Books The Rise and Fall of the Luftwaffe by David Irving (1973)
Of the score or more field marshals created by Hitler three, and one grand-admiral, are still alive. Most of the others were killed in action, committed suicide, or were hanged by their captors. To have written a biography of Erhard Milch, least famous of the survivors, requires some explanation. When I visited them, most of his contemporaries were surprised to learn that he was still alive. In the last years of his life he closeted himself behind an anonymous front door in suburban Düsseldorf, looked after by a niece, writing reports for a foreign aviation company of international repute.
I was intrigued by the man when I first met him. Erhard Milch, Hermann Göring’s deputy – his benefactor in time of poverty, his adversary in time of influence, his defender in time of trial – proved to be the repository of a thousand anecdotes of the war and its slow prelude. He was the senior of the surviving field marshals, and the highest-ranking of the surviving Luftwaffe officers.
The Luftwaffe was a force which he, more than any other German, created. But more than that: the dapper, florid businessman sitting upright in the stiff armchair next to me, preparing to narrate the three score years and ten of his life so far, had already created for himself a niche in history, quite outside the world of politics, by the time Adolf Hitler first entered the Reich Chancery in 1933. It was Milch whose administrative cunning and personal dynamism fashioned the German Lufthansa airline from its beginnings in local companies into an international concern, while at the same time secretly providing and nourishing the industrial roots from which a future Luftwaffe would spring.
This much is known. And yet the real story starts even earlier. During the First World War, Milch is to be seen with his hand camera, photographing Allied trenches from a German biplane; and if the wheel of time is allowed to spin, we catch a fleeting glimpse of the ex-Captain Milch, now commanding officer of a police air squadron in East Prussia, ordering a machine-gun to be turned on rioting strikers in Königsberg.
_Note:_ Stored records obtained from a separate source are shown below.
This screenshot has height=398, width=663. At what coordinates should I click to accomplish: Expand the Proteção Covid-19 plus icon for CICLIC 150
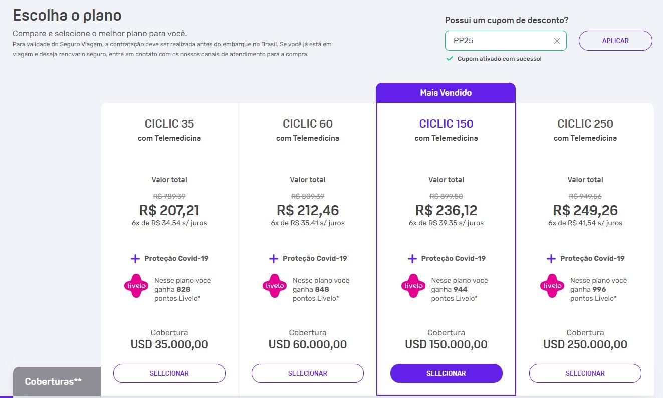click(412, 259)
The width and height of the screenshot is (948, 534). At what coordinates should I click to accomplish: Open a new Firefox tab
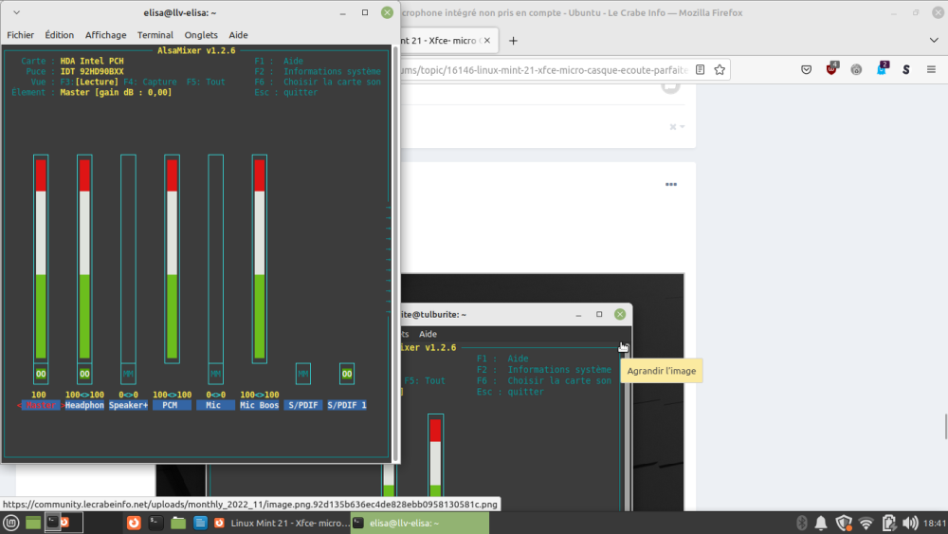pos(513,41)
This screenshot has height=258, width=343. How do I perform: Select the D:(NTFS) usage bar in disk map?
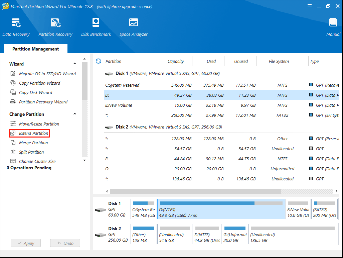pyautogui.click(x=221, y=208)
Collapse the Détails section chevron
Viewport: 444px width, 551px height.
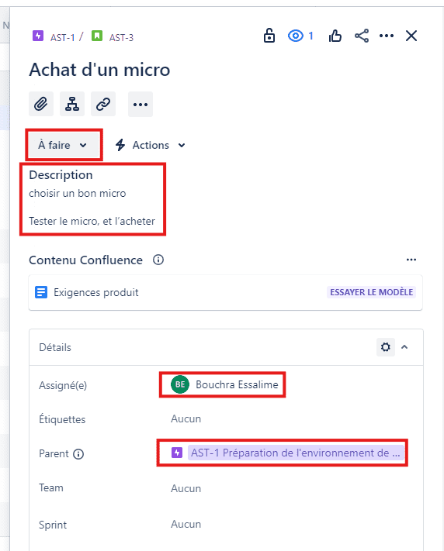click(x=404, y=347)
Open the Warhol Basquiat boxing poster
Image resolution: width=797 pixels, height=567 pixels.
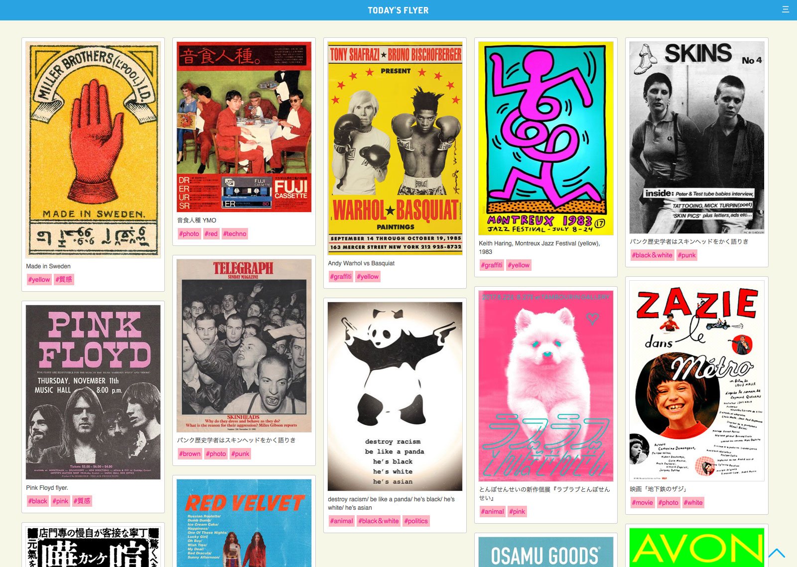[x=395, y=148]
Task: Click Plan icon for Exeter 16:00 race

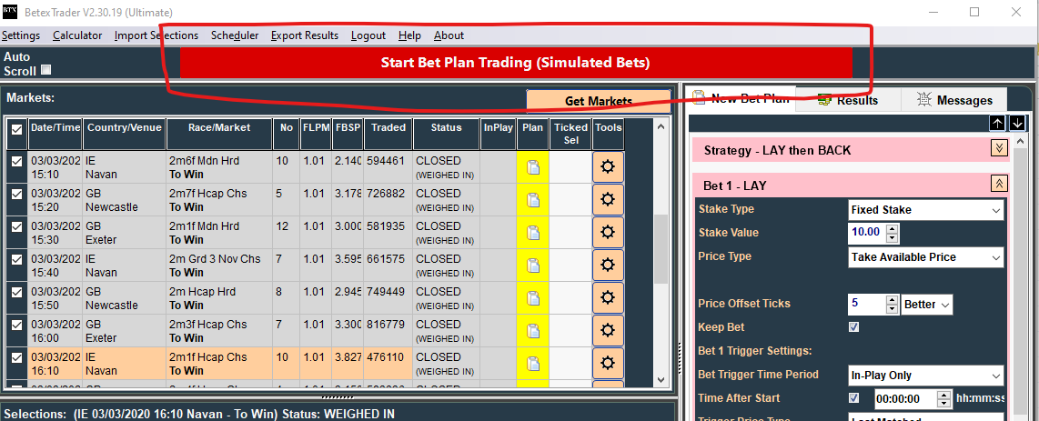Action: (533, 331)
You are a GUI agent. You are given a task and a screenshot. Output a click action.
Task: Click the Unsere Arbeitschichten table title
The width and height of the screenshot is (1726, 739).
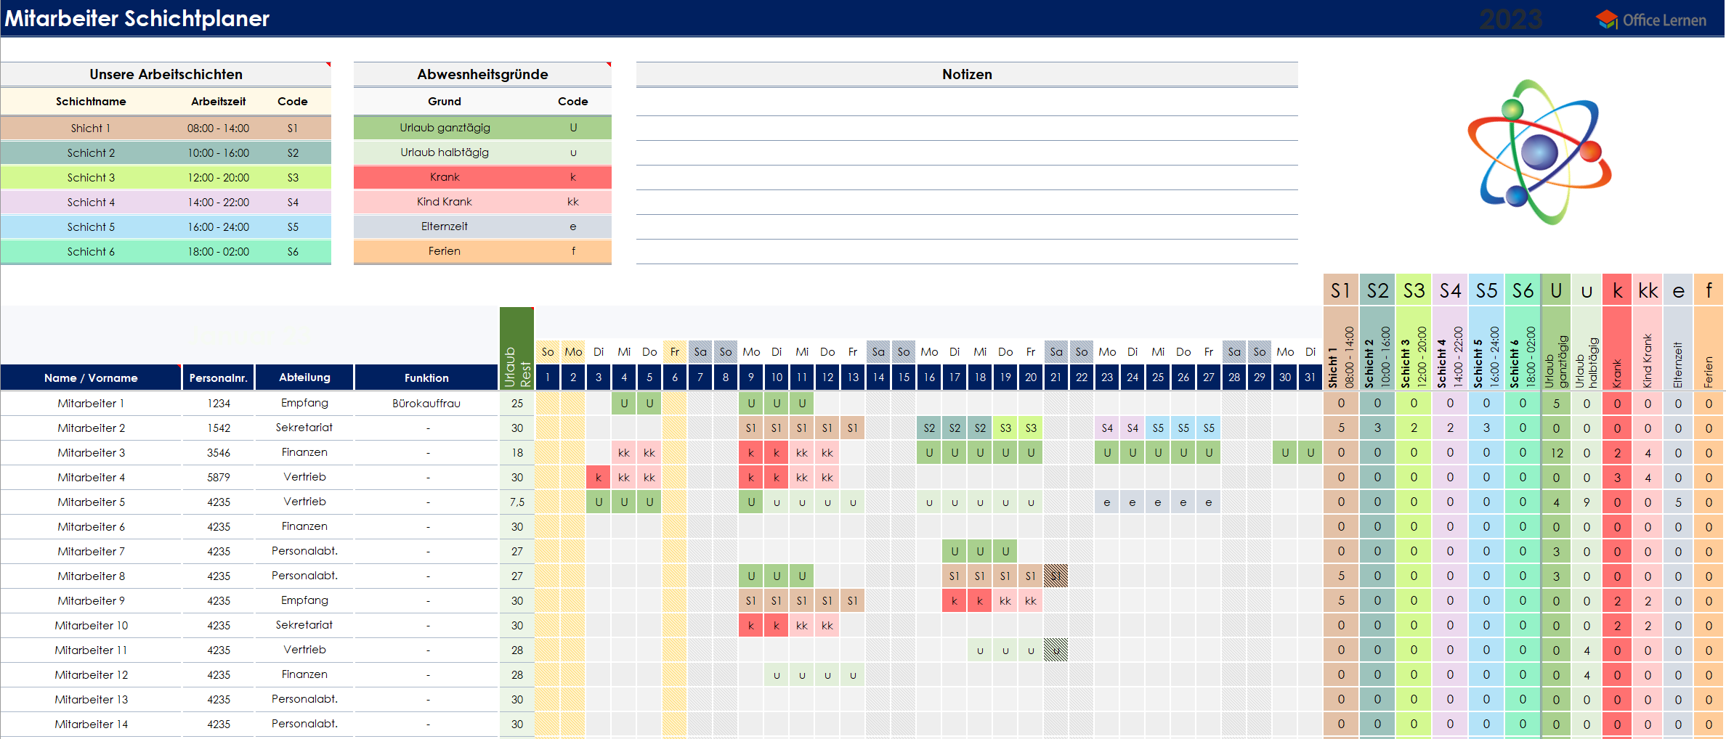166,74
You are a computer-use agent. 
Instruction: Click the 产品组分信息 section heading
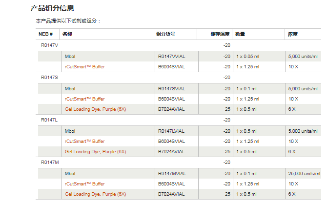(52, 8)
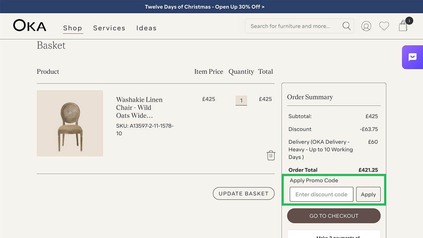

He describes it as though it were yesterday.
Then, supporting himself on a walking stick, for he has sciatica, he walks stiffly across the drawing-room to an antique cupboard and returns with a yellowing sheaf of documents – the reports he wrote and some newspapers from Königsberg, a city name long vanished from the map of Europe.
When next I visited him I found he had retrieved from a local safe deposit a stained and heavy suitcase, which he unfastened to reveal some fifty diaries and notebooks. I leafed through one at random and found a young artillery officer trudging in streaming rain through the carnage of a midnight battlefield of the Russian front during the First World War. The language was simple, but written with great feeling for the suffering of the common soldier. It is clear that Milch was no Prussian officer archetype himself. His conversation was studded with scornful remarks about the Prussian generals whose obstinacy and lack of vision caused the Hitler Reich’s downfall, for he did not camouflage his enduring admiration of the Führer.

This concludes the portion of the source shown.